Podczas finału Eurowizji triumfował ukraiński zespół Kalush Orchestra. Jurorzy naszych wschodnich sąsiadów nie przyznali ani jednego punktu reprezentantowi Polski - Krystianowi Ochmanowi, co wywołało publiczne oburzenie. Społeczność ukraińska nie ukrywała, że nie zgadza się z taką punktacją. O komentarz pokusił się ukraiński dziennikarz Żenia Klimakin, który przy okazji wyznał, że jeden z członków ukraińskiego jury mógł mieć powiązania z Rosją.
ZOBACZ ROWNIEŻ: Nagie pośladki na scenie i Polska oskarżana o plagiat. Kontrowersji podczas Eurowizji było o wiele więcej
Sukces Ukrainy na tegorocznej Eurowizji nie był chyba dla nikogo dużym zaskoczeniem. Po finale członkowie ukraińskiego jury znaleźli się w sporym impasie. Ukraiński reporter, Żenia Klimakin w wywiadzie dla Wirtualnej Polski wyznał, że w kraju przeważa ilość głosów oburzenia, związanych z przyznaną dla Polski punktacją, niż z powodu wygranej ukraińskich reprezentantów. Warto również przypomnieć, że Ukraina jest jednym krajem, który w głosowaniu SMS przyznał Krystianowi Ochmanowi pierwsze miejsce.

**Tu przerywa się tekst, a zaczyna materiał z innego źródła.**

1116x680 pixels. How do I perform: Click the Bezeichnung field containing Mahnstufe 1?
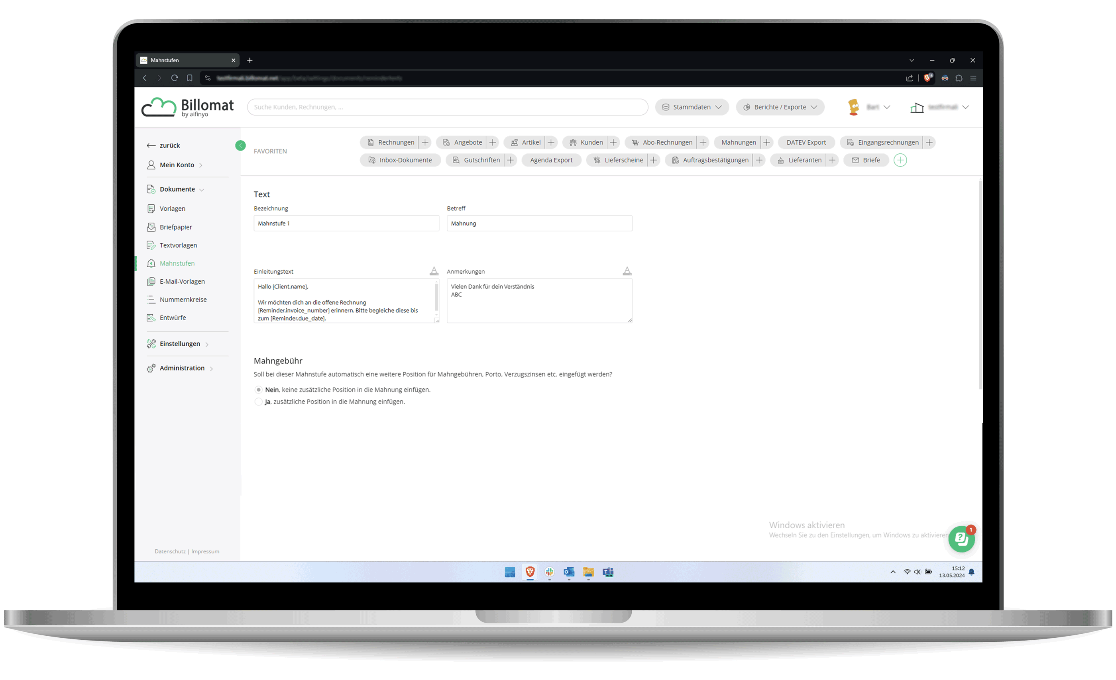pyautogui.click(x=346, y=223)
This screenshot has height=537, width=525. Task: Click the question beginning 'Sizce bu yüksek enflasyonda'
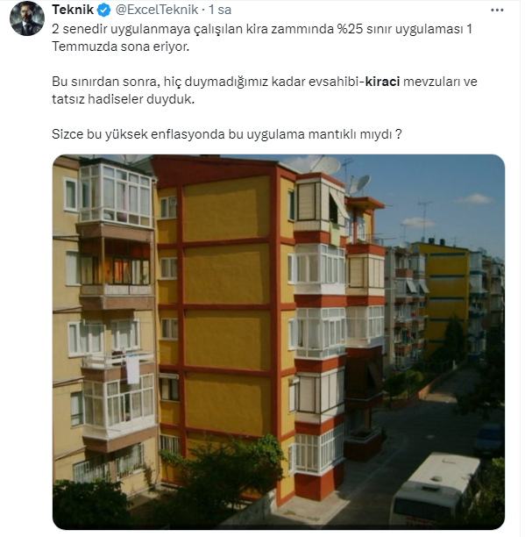point(227,134)
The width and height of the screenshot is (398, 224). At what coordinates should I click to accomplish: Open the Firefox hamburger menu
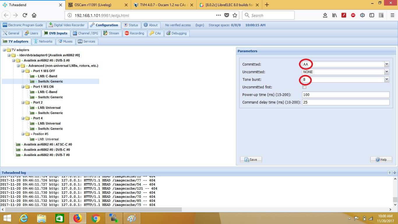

Ukraińska publiczność jest mocno obrażona, a nawet oburzona na decyzję ukraińskiego jury. Obserwując to, co dzieje się od sobotniego wieczoru w mediach społecznościowych w Ukrainie, można powiedzieć, że ilość głosów oburzenia z powodu głosowania tamtejszego jury, jest o wiele większa niż… tych cieszących się ze zwycięstwa ukraińskiego kandydata. Zrobiłem nawet swego rodzaju eksperyment, umieszczając post na ten temat na swoim profilu. Efekt był fascynujący: w krótkim czasie pojawiły się tam setki komentarzy oburzonych ludzi. Zapewniali, że ukraińskie społeczeństwo w żadnym stopniu nie zgadza się z decyzją jury. Przepraszali. Żądali przeprosin i wyjaśnień - powiedział dziennikarz.
Klimakin podzielił się również ciekawą informacją, według której ukraiński szef jury, Wadim Lisica w przeszłości miał mieć powiązania z Rosjanami:
Ktoś znalazł informację, że szef jury, Wadim Lisica, pracował kiedyś dla Rosji, od razu pojawiły się więc przypuszczenia i pytania, czy to nie jest jej sprawka. Ruszyło też poszukiwanie wątków rosyjskich w tej sprawie. Było ich sporo, niektóre bardzo daleko idące - dodał.
Dziennikarz jest zdania, że cała kontrowersja związana z przyznawaniem punktacji dla Polski pokazuje jedynie, jak społeczność ukraińska ceni sobie Polaków i ich bezinteresowną pomoc.